Choose the experimental features you want to try

This document is an excerpt from the EUR-Lex website

Document C2009/124/07

    Judgment of the Court of 19 December 2008 in Joined Cases E-11/07 and E-1/08 Olga Rindal (Case E-11/07); Therese Slinning, represented by legal guardian Olav Slinning (Case E-1/08) and The Norwegian State, represented by the Board of Exemptions and Appeals for Treatment Abroad (Social security — Freedom to provide services — National health insurance systems — Hospital treatment costs incurred in another EEA State — Experimental and test treatment)

    OJ C 124, 4.6.2009, p. 17–18 (BG, ES, CS, DA, DE, ET, EL, EN, FR, IT, LV, LT, HU, MT, NL, PL, PT, RO, SK, SL, FI, SV)

    4.6.2009   

    EN

    Official Journal of the European Union

    C 124/17


    JUDGMENT OF THE COURT

    of 19 December 2008

    in Joined Cases E-11/07 and E-1/08 Olga Rindal (Case E-11/07); Therese Slinning, represented by legal guardian Olav Slinning (Case E-1/08) and The Norwegian State, represented by the Board of Exemptions and Appeals for Treatment Abroad

    (Social security — Freedom to provide services — National health insurance systems — Hospital treatment costs incurred in another EEA State — Experimental and test treatment)

    2009/C 124/07

    In Joined Cases E-11/07 and E-1/08, between Olga Rindal (Case E-11/07), and Therese Slinning (Case E-1/08) and the Norwegian State, represented by the Board of Exemptions and Appeals for Treatment Abroad – REQUEST to the Court by Borgarting lagmannsrett (Borgarting Court of Appeal) and Oslo tingrett (Oslo District Court), concerning the interpretation of the rules on the free movement of services in the European Economic Area, in particular the interpretation of Articles 36 and 37 of the EEA Agreement, and of Article 22 of Council Regulation (EEC) No 1408/71 on the application of social security schemes to employed persons, to self-employed persons and to members of their families moving within the Community, as adapted to the EEA Agreement by Protocol 1 thereto, the Court, composed of Carl Baudenbacher, President and Judge-Rapporteur, Henrik Bull and Thorgeir Örlygsson, Judges, gave judgment on 19 December 2008, the operative part of which is as follows:

    1.

    It may be compatible with Articles 36 and 37 of the EEA Agreement to refuse coverage of expenses for treatment abroad which according to international medicine must be considered experimental or test treatment when there is no entitlement to such treatment in the home State. Firstly, that will be the case if the system for reimbursement of costs for treatment abroad does not place a heavier burden on those who receive treatment abroad than on those who receive treatment in hospitals forming part of the social security system of the home State. Secondly, it will be the case if any such heavier burden only results from necessary and reasonable means being employed to attain aims which may legitimately justify restrictions on the free movement of hospital services.

    2.

    It is without significance that the method of treatment itself is internationally recognised and documented for other medical indications than those which the patient in question has.

    It is without significance for the answer to the first question that the method of treatment in question must be considered to be implemented in a home State which only provides it in the form of research projects or, exceptionally, on a case by case basis. Nor does it matter that the home State is considering its implementation in the future.

    3.

    It may be compatible with Articles 36 and 37 EEA to refuse coverage of expenses for hospital treatment abroad if the patient in the home State can receive an offer of adequate medical treatment assessed according to accepted international methods within a justifiable time limit.

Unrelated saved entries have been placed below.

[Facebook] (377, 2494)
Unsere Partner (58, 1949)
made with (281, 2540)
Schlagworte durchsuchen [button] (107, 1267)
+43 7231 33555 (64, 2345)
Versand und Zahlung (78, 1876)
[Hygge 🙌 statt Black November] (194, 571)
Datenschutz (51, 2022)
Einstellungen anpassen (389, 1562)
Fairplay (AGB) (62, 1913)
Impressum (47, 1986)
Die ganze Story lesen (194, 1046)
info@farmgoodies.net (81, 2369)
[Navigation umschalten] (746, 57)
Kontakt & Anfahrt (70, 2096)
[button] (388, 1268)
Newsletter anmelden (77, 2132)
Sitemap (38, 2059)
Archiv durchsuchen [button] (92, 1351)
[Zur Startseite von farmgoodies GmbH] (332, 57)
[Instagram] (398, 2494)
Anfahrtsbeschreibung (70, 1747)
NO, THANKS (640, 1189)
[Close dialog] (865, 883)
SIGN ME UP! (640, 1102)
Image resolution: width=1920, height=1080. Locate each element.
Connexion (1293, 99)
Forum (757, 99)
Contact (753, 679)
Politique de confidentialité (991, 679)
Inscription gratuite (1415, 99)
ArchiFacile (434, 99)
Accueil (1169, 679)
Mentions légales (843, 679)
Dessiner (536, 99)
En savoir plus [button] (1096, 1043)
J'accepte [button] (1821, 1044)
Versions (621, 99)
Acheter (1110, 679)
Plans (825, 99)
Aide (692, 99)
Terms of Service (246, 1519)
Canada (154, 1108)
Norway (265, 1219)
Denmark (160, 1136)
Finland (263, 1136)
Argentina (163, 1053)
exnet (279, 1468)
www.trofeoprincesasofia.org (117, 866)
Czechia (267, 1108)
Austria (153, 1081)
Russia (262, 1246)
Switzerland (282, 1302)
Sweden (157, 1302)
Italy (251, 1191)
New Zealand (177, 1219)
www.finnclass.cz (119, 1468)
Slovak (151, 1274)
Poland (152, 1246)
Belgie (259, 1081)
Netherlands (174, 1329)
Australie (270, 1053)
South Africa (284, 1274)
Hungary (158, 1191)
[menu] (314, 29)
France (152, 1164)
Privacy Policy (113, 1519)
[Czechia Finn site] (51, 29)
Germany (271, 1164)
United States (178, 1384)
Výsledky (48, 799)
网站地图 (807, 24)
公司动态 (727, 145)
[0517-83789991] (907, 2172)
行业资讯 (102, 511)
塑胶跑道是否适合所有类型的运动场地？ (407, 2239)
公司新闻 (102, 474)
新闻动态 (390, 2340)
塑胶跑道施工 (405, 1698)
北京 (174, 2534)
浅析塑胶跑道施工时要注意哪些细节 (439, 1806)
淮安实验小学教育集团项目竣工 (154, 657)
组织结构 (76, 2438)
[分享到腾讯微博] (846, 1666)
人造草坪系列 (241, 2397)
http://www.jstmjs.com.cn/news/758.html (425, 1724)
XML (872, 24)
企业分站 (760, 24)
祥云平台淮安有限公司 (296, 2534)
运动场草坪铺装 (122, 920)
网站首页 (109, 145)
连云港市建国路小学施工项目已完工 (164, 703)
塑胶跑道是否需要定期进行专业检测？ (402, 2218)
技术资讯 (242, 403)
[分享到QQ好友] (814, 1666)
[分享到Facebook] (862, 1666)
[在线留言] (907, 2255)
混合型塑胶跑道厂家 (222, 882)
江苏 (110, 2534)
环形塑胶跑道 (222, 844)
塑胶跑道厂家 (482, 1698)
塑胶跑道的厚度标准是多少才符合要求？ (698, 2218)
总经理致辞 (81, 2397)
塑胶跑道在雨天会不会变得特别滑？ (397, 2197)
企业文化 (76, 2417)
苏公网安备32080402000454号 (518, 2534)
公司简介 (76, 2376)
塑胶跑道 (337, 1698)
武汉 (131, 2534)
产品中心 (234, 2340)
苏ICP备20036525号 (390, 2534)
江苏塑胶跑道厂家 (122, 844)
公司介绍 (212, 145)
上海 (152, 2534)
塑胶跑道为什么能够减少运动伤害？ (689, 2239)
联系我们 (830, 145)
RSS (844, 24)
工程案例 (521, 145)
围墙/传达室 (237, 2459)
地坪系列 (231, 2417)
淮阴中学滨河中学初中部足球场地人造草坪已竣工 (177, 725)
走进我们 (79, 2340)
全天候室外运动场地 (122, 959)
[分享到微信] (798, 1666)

    It is without significance for the answer to the third question that the patient, having decided to receive treatment abroad rather than an adequate treatment in the home State, does not get coverage for the costs of treatment abroad to the same extent as the adequate treatment offered in the home State would have cost.

    4.

    It is without significance for the answers to the first question and to the third question, first paragraph, that

    the home State as a matter of fact does not offer the treatment received abroad;

    the patient as a matter of fact has not been offered the treatment in question in the home State, because the patient was never assessed for that treatment, even if the treatment is offered there;

    the patient has been assessed in the home State, but has not been given the offer of further surgical treatment because the patient is not considered to get documented benefit from the treatment;

    the treatment given abroad actually resulted in an improvement of the specific patient’s state of health.

    However, it may be of significance to the third question, first paragraph, that the patient in question, within a medically justifiable time limit, as a matter of fact has not been offered an adequate treatment in the home State. This is so when the home State refuses to cover treatment abroad in a situation where it has not been able, within a medically justifiable time limit, to honour an obligation under its own social security law to provide the treatment to the patient in one of its own hospitals.